[Collected data entries]

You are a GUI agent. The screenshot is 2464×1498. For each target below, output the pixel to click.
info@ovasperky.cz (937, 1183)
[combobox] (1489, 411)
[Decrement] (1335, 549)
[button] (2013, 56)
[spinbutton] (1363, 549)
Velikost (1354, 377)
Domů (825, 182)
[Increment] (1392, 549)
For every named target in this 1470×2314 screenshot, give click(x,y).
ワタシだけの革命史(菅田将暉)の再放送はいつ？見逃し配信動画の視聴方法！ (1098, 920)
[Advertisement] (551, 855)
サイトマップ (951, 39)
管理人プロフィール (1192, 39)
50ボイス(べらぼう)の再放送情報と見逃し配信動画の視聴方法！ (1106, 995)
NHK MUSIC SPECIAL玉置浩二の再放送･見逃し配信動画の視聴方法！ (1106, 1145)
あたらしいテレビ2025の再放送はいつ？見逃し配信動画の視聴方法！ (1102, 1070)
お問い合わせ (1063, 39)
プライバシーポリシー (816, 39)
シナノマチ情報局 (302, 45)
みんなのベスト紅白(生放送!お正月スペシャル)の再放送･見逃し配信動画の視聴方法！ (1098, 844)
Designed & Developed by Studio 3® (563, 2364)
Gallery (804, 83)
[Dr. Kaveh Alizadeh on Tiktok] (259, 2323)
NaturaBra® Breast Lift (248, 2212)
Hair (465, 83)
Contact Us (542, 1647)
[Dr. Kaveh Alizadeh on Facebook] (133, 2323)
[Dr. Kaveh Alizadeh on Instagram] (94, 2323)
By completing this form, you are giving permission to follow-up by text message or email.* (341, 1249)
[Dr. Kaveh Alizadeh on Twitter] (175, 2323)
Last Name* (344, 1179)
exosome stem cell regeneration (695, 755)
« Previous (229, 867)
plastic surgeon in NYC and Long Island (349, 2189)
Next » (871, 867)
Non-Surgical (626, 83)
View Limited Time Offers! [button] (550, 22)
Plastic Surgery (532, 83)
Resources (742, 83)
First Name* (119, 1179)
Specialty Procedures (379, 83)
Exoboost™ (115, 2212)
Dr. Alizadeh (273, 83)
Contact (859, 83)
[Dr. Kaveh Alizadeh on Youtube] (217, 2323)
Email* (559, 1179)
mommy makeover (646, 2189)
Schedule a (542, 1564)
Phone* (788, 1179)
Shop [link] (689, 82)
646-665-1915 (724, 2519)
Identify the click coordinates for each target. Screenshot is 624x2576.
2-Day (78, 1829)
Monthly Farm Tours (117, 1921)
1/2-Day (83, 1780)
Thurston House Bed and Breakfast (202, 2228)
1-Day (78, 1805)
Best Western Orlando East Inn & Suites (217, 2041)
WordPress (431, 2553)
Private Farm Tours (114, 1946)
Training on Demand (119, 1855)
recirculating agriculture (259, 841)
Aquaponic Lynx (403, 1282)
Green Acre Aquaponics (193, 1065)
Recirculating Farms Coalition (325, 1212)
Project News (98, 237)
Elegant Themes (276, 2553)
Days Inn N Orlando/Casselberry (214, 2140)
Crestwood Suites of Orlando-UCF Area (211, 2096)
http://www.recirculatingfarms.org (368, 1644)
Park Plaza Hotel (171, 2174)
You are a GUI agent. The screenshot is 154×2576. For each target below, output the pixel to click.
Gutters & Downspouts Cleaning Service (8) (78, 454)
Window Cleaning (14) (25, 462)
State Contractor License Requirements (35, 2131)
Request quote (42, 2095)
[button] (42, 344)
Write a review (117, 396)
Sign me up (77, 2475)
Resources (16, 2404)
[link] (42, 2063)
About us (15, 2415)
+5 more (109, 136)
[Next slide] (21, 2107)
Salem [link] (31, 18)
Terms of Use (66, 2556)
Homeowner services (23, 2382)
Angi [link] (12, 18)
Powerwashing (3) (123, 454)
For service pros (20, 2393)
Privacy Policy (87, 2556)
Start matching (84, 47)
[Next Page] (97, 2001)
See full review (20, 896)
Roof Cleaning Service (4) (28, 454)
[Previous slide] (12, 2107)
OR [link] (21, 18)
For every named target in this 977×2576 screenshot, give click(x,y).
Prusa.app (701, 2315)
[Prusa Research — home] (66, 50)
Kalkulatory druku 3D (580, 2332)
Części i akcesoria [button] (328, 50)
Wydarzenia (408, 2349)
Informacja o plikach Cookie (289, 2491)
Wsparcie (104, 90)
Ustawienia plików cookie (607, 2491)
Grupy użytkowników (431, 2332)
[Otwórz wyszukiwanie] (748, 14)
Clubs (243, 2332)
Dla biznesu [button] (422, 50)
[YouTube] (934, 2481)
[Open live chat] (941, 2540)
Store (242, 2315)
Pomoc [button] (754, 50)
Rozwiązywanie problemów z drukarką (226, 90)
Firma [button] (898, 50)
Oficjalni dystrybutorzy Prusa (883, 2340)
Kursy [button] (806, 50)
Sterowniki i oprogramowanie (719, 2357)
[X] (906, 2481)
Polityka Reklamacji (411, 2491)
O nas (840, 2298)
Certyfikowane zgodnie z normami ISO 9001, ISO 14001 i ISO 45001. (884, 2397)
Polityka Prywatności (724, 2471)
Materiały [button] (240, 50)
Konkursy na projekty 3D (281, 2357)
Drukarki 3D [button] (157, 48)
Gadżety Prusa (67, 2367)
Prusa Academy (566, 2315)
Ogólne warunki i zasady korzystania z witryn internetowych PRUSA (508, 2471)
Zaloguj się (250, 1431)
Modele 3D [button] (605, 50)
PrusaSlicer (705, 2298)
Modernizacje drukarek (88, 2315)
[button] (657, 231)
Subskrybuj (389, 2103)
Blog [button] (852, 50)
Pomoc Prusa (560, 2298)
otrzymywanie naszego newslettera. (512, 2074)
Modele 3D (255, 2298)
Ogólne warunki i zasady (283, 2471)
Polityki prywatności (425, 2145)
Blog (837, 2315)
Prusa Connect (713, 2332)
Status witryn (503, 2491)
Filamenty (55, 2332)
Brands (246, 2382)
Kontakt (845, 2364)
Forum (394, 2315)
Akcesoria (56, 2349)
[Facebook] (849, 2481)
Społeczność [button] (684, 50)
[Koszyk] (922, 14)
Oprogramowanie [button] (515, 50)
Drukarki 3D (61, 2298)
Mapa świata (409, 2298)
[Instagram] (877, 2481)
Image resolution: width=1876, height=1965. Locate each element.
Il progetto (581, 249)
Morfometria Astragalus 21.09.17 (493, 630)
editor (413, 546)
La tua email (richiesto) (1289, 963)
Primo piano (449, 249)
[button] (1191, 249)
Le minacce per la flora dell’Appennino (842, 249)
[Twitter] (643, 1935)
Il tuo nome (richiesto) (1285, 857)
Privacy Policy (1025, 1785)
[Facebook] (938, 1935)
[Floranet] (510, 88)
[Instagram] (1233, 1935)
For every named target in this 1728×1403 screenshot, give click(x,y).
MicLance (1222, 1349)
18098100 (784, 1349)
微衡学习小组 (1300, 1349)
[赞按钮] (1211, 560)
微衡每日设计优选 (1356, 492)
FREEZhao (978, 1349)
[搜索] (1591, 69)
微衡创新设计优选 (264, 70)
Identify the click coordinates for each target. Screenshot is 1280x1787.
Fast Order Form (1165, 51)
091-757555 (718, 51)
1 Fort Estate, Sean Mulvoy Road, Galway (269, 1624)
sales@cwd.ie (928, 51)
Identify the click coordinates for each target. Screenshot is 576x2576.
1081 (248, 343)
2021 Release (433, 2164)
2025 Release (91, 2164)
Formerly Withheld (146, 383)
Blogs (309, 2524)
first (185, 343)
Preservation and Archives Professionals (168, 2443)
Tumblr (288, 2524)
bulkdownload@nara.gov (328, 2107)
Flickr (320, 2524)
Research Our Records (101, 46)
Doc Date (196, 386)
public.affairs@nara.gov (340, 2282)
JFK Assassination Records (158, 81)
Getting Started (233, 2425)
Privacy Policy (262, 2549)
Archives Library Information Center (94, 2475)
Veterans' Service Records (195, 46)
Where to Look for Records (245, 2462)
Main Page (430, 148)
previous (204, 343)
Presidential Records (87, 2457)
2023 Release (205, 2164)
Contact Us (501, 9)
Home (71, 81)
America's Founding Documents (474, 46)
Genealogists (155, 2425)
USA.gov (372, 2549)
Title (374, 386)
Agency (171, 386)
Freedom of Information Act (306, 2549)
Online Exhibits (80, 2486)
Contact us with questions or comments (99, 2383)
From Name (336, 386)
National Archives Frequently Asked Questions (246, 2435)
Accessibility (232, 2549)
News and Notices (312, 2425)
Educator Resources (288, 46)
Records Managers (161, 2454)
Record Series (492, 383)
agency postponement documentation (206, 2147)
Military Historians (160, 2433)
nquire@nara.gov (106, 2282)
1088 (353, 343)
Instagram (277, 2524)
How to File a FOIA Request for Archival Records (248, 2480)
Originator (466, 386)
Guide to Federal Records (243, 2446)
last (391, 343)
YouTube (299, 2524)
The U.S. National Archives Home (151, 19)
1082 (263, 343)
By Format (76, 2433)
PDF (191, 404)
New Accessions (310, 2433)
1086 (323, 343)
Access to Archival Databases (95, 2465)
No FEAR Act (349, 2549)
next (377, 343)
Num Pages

### TASK DIRECTIONS
Repeat exactly the lines above from the one with "[YouTube] (934, 2481)" up to and including the one with "Polityka Prywatności (724, 2471)". No other line belongs in the reply.

### ANSWER FOR THIS EXERCISE
[YouTube] (934, 2481)
[Open live chat] (941, 2540)
Store (242, 2315)
Pomoc [button] (754, 50)
Rozwiązywanie problemów z drukarką (226, 90)
Firma [button] (898, 50)
Oficjalni dystrybutorzy Prusa (883, 2340)
Kursy [button] (806, 50)
Sterowniki i oprogramowanie (719, 2357)
[X] (906, 2481)
Polityka Reklamacji (411, 2491)
O nas (840, 2298)
Certyfikowane zgodnie z normami ISO 9001, ISO 14001 i ISO 45001. (884, 2397)
Polityka Prywatności (724, 2471)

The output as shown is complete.